=== Source excerpt ===
══════════
# Mud Nats



## J2!

Ok fellas it's getting close again. I know some of you here are gonna make it. I am planning on going on Tuesday the 24th and leaving Sunday. Post up if you're gonna go and maybe we can all get a ride up together. Always great to meet new people !! Not sure how many in our group is going yet, I'm going if I have to go solo. This will be my 6th or 7th year in a row going, gonna be a blast as always !!!!


----------



## Ole Nasty

I'm going, probably solo. I just moved to Tx and haven't really ridden with anybody yet.


----------



## camshaft

I'll be there with a pretty big group of people.
Ole Nasty what part of texas did you move too?


----------



## chrisd11

me and some friend be there think we leaving that thursday


----------



## Ole Nasty

camshaft said:


> I'll be there with a pretty big group of people.
> Ole Nasty what part of texas did you move too?
══════════
=== Objective ===
Extract the stretch of the Mud Nats thread from "Ok fellas it's" through "as always !!!!", word for word. The listing has no connection to the Mud Nats thread.

=== Available data ===
══════════
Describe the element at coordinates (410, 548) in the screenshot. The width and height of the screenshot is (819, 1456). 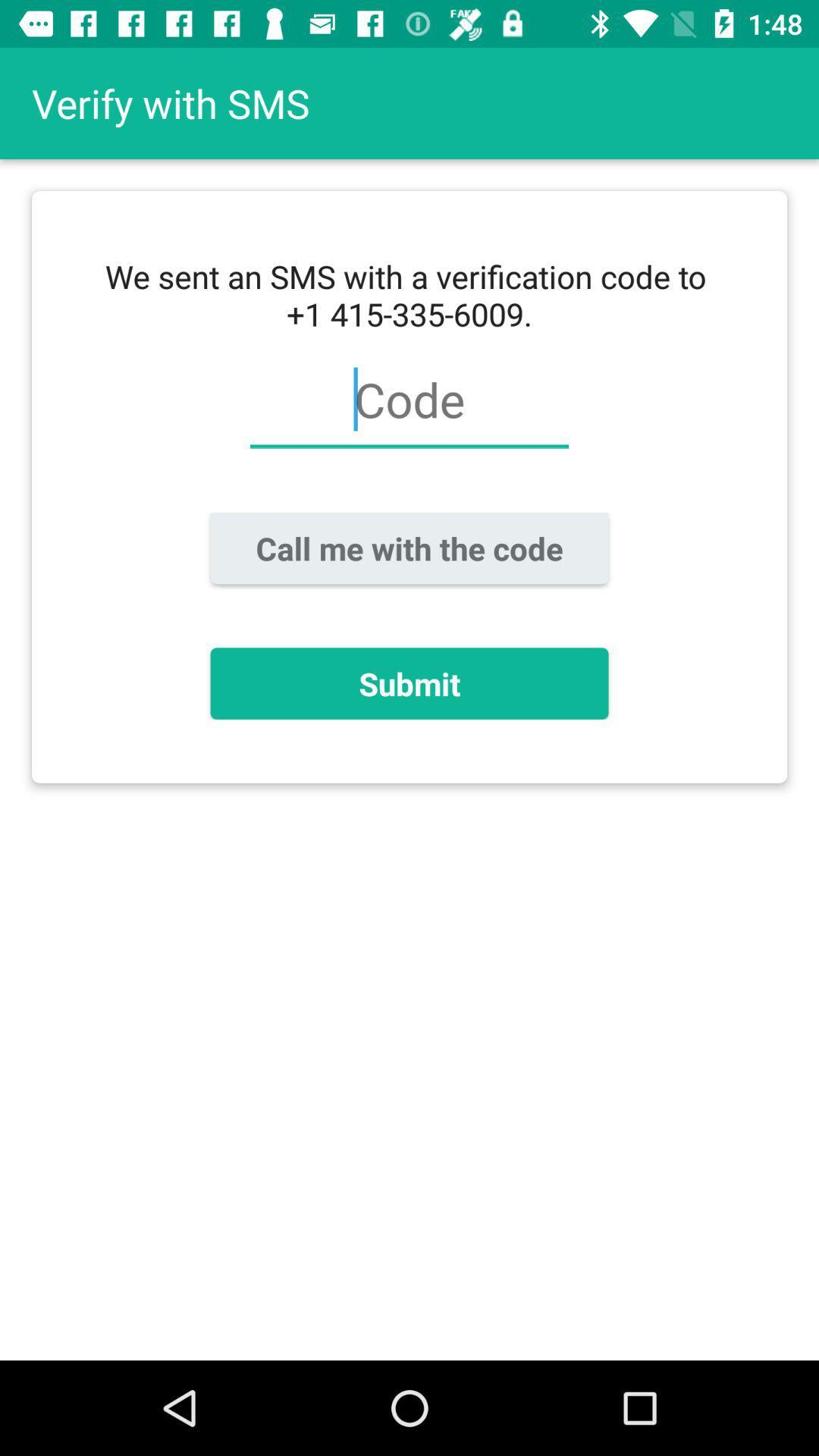
I see `call me with item` at that location.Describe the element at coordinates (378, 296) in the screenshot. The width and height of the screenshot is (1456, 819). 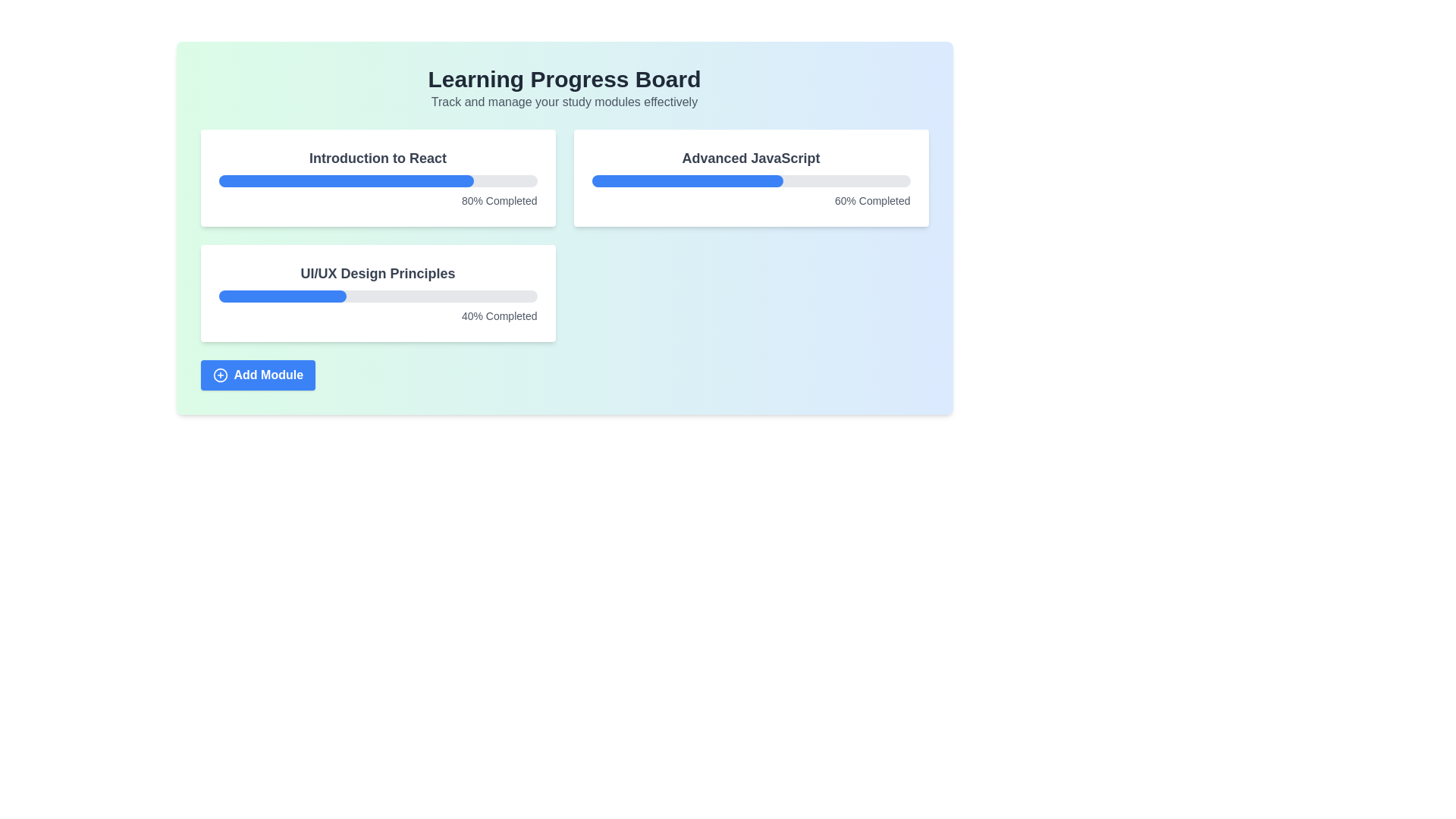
══════════
=== Problem solution ===
Ok fellas it's getting close again. I know some of you here are gonna make it. I am planning on going on Tuesday the 24th and leaving Sunday. Post up if you're gonna go and maybe we can all get a ride up together. Always great to meet new people !! Not sure how many in our group is going yet, I'm going if I have to go solo. This will be my 6th or 7th year in a row going, gonna be a blast as always !!!!